— START Items —

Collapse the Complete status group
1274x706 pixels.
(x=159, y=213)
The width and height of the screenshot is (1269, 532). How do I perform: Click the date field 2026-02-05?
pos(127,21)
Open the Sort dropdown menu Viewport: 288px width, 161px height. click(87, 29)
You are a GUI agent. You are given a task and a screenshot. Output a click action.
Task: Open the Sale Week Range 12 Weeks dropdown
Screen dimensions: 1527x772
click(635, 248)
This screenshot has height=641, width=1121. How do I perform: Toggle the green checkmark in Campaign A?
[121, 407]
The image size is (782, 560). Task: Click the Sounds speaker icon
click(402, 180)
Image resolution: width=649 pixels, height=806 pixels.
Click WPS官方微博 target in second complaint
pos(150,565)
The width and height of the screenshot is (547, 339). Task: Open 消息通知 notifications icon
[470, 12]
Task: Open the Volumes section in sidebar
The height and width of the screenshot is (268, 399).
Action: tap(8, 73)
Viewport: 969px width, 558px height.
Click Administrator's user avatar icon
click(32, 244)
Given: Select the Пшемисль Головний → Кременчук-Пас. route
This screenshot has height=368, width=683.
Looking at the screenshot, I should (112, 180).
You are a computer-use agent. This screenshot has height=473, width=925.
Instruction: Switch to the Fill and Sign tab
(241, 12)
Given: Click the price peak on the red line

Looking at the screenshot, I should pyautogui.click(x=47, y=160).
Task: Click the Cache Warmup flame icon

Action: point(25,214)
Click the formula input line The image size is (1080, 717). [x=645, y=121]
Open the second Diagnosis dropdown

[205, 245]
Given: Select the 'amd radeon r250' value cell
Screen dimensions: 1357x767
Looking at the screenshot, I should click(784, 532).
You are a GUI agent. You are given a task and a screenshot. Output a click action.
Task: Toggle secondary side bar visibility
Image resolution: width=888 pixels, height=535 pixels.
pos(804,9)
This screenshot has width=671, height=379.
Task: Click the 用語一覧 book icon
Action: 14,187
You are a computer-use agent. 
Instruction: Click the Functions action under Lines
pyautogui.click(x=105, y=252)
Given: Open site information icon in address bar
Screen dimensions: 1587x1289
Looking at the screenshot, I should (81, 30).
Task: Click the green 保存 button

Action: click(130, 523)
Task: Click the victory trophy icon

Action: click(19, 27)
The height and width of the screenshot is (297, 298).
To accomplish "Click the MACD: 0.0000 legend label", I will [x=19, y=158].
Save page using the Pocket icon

— END Items —

* [What is needed]
Copy out, unchanged, the lines of the saved entries from the line with "Task: Click the Cache Warmup flame icon" to the line with "Looking at the screenshot, I should click(784, 532).", both included.

* [Task solution]
Task: Click the Cache Warmup flame icon

Action: point(25,214)
Click the formula input line The image size is (1080, 717). [x=645, y=121]
Open the second Diagnosis dropdown

[205, 245]
Given: Select the 'amd radeon r250' value cell
Screen dimensions: 1357x767
Looking at the screenshot, I should click(784, 532).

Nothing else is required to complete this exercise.